◆ **Direction 1**: Do these statements agree with the passage on textbook costs? For each, answer yes or no and quote the words of the passage that decide it: (a) Four publishers control more than 80 percent of the market. (b) Access codes can be used more than once. (c) The McGraw-Hill executive says prices began falling around 2010.
◆ **Direction 2**: Put this sentence from the article on textbook prices into Spanish: "Access codes, the PIRG report notes, also undercut the resale market."
◆ **Direction 3**: Carry the piece on textbook costs forward from its last sentence, in the same style.

As a general rule, though, the amount of money students are expected to spend on course materials has rapidly outpaced the rate of inflation since the ’70s. Affordability advocates point to two major factors behind this: a lack of competition in the higher education publishing industry, and the fact that professors, not students, ultimately decide which texts get assigned. Four major publishers — Pearson, Cengage, Wiley, and McGraw-Hill — control more than 80 percent of the market, according to a 2016 PIRG report. Major publishers also tend to “avoid publishing books in subject areas where their competitors have found success,” which ends up limiting professors’ options for what to assign.
Digital textbooks, especially those that come with access codes, have also contributed to rising costs. When students buy a textbook, they aren’t just paying for the binding and the pages; they’re paying for the research, editing, production, and distribution of the book. And when that book comes with an access code, they’re also paying for the development of — and, as the name suggests, for access to — all kinds of supplementary materials, from lessons to videos to homework assignments.
Access codes, the PIRG report notes, also undercut the resale market. Since the codes can only be used once, the books are essentially worthless without them. They can also prevent students from turning to other cost-saving measures like sharing a book with a classmate.
Kaitlyn Vitez, the higher education campaign director at PIRG, told me she’s met students who couldn’t afford to buy books that come with access codes, even if they knew their grades would suffer. “One student at the University of Maryland had to get a $100 access code to do her homework and couldn’t afford it, and that was 20 percent of her grade,” Vitez said. “So she calculated what grade she would have to get on everything else to make up for not being able to do her homework.”
“On a fundamental level,” Vitez said, “you shouldn’t have to pay to do homework for a class you already paid tuition for. You shouldn’t have to pay to participate.”
Are digital textbooks a move toward affordability? Or are they a way of limiting students’ options further?
Textbook publishers say they’re well aware of students’ difficulty affording books and are making strides toward affordability. “The market, right now, is going through a reset,” Virkler, the McGraw-Hill executive, said. “The prices of textbooks themselves spun out of control over the last 10 or 15 years. About three or four years ago, right around 2015, prices started to come down significantly. So we’re at a point now where, on average, for a semester, taking a full course load, the course materials are costing around $240 to $250.”

◆ **Recorded data**:
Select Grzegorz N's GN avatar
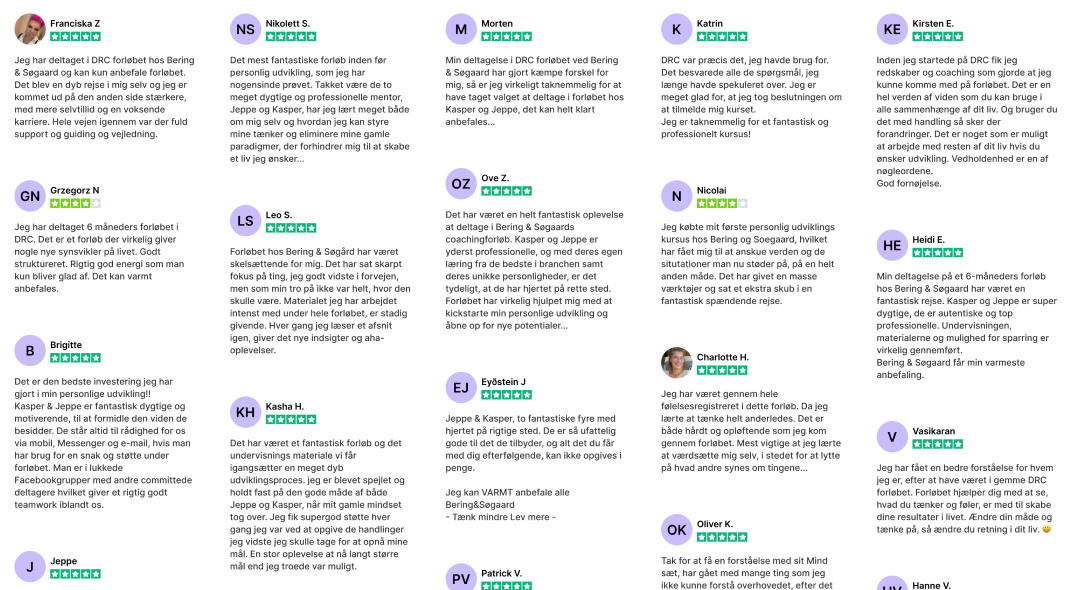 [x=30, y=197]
==
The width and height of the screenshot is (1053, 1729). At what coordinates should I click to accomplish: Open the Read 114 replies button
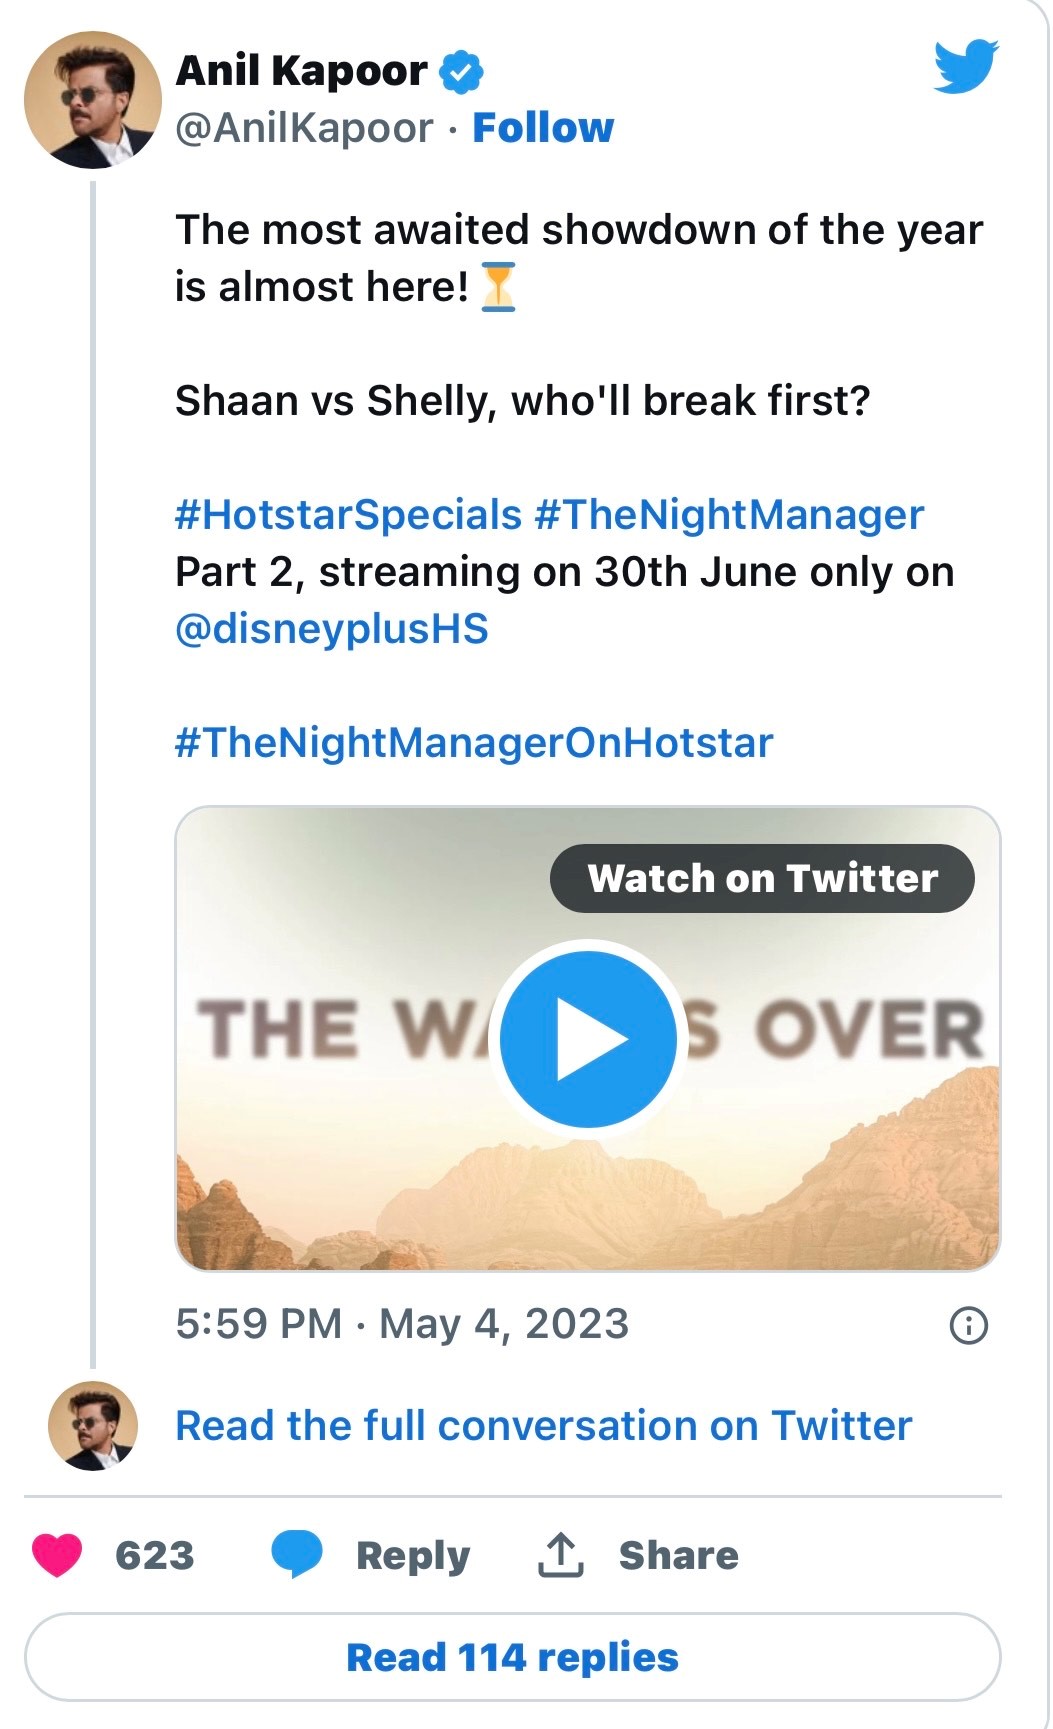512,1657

◆ **Final answer 1**:
(a) Yes: "Four major publishers — Pearson, Cengage, Wiley, and McGraw-Hill — control more than 80 percent of the market"
(b) No: "Since the codes can only be used once"
(c) No: "About three or four years ago, right around 2015, prices started to come down significantly."

◆ **Final answer 2**: Los códigos de acceso, señala el informe de PIRG, también perjudican el mercado de reventa.

◆ **Final answer 3**:
Virkler and Nik Osbourne, the senior vice president of strategy at Pearson, both pointed to a recent development in the industry, dubbed “inclusive access,” as a move toward affordability. Inclusive access is basically a way of including the cost of course materials in a student’s course materials fee, which is levied by the university. According to publishers, inclusive access helps keep the cost of materials low because there’s a near-guarantee that students will buy the products; it’s kind of like buying in bulk, but for textbooks instead of food. At most universities that use the service, through McGraw-Hill, Pearson, or another publisher, students have to opt out of the program, or else they’re automatically enrolled — except for in Florida, Virkler said, where they have to opt in.
“It drops the price down significantly, because we know the vast majority of the class is going to actually purchase materials,” Virkler told me. Osborn said that “in 99 percent of cases,” students “have the ability to opt out” but choose not to because of the ease of the program, which gives them access to all the course materials from the moment they enroll in the class. “Full stop, right there, before we even talk about affordability, that student now has the ability, from day one, to be in the class and have the materials they need. You don’t have a student who has waited two or three weeks to make a decision on course materials.” The opt-out rate for inclusive access, Osborn said, is “extraordinarily small.”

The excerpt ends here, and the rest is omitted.